How to complete this task
Retrieve every line from the records in which the word "agent" occurs.

[Collected data entries]
—————

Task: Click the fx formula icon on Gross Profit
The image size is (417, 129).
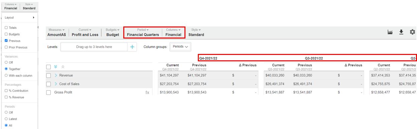Action: coord(147,92)
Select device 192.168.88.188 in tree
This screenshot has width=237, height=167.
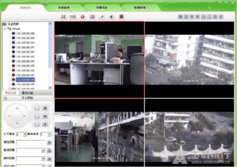click(x=25, y=33)
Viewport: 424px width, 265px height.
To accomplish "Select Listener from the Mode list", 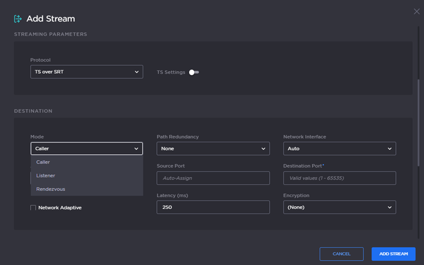I will click(x=86, y=175).
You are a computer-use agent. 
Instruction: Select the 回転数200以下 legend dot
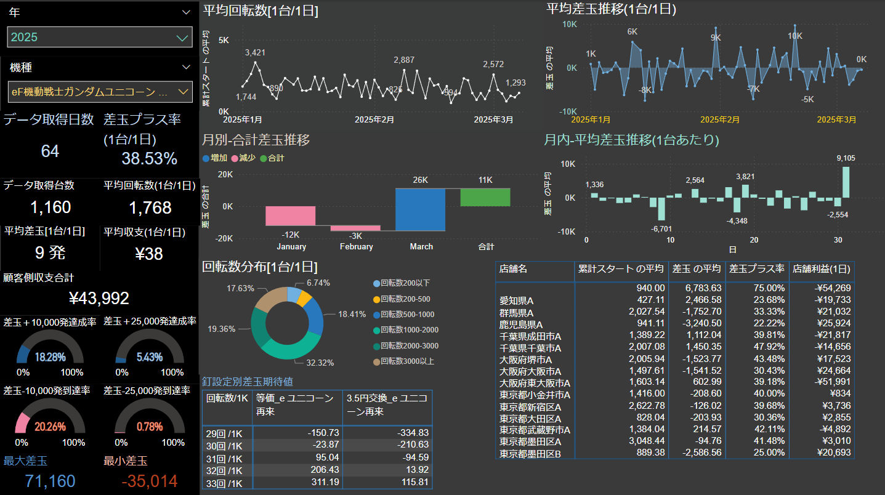pyautogui.click(x=376, y=283)
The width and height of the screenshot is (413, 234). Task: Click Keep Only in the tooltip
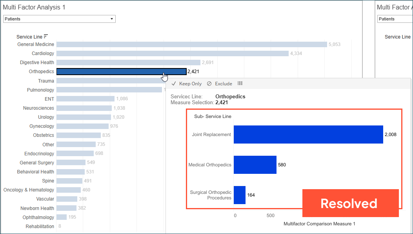187,84
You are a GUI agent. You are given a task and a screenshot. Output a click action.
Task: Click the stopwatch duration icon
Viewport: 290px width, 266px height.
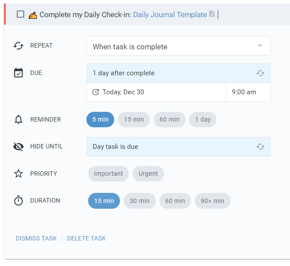pyautogui.click(x=18, y=201)
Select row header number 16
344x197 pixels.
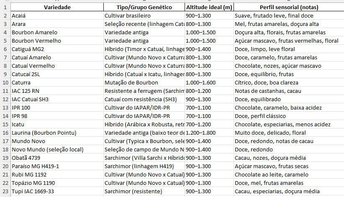point(5,133)
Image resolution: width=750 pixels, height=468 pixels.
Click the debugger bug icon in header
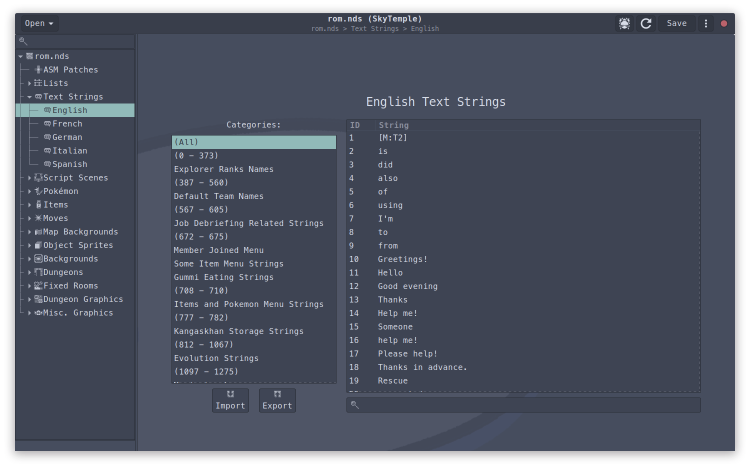[625, 24]
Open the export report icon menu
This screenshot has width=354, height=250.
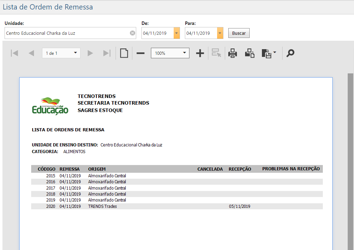tap(269, 53)
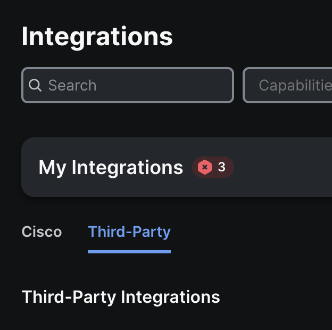Click the My Integrations title text
Image resolution: width=332 pixels, height=330 pixels.
tap(111, 167)
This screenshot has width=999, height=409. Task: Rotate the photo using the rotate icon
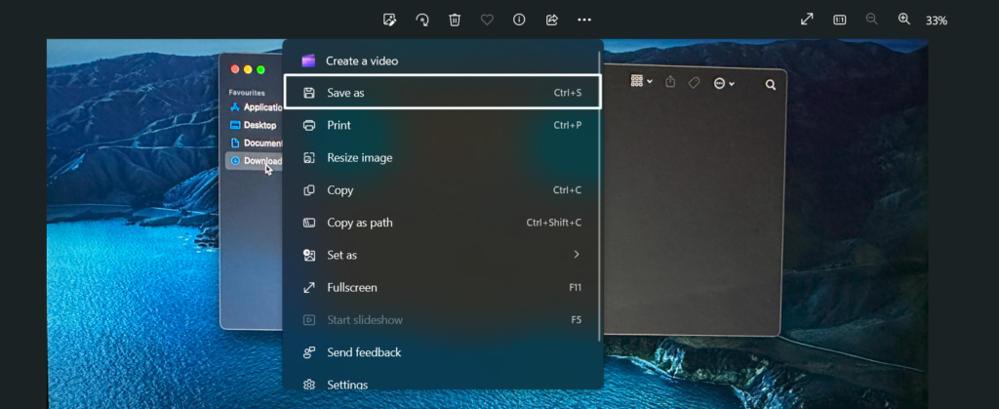[422, 20]
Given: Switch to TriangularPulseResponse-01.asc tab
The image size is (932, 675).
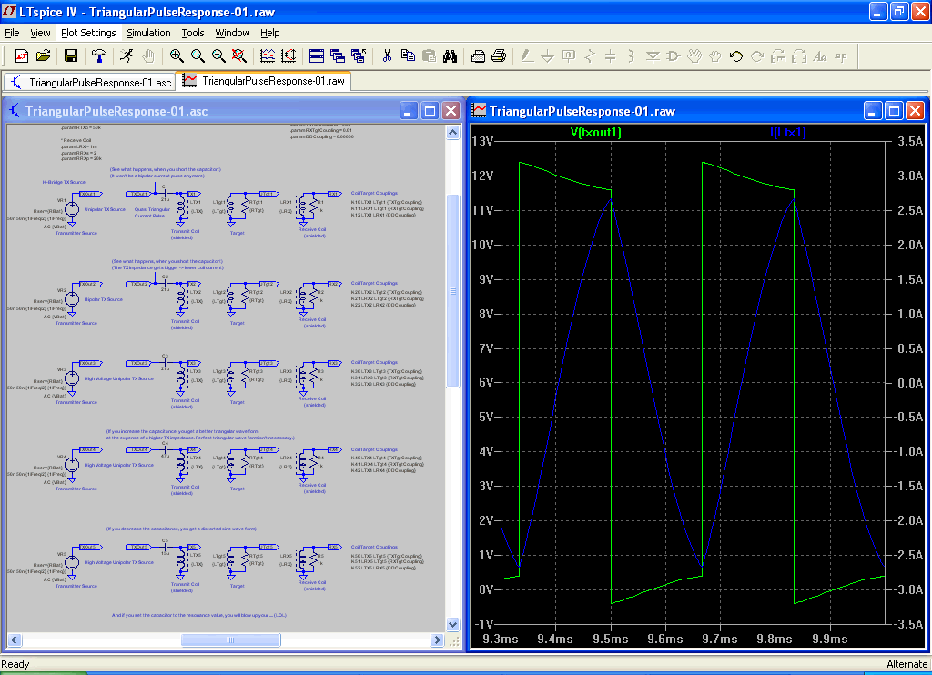Looking at the screenshot, I should [90, 82].
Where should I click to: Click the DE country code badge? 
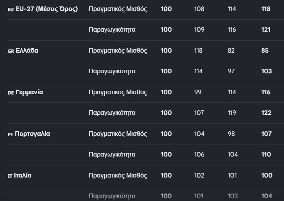[x=11, y=93]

—————

Output below
You are a computer-use agent. 
You are a GUI agent. You are given a task and a screenshot. Output a click action.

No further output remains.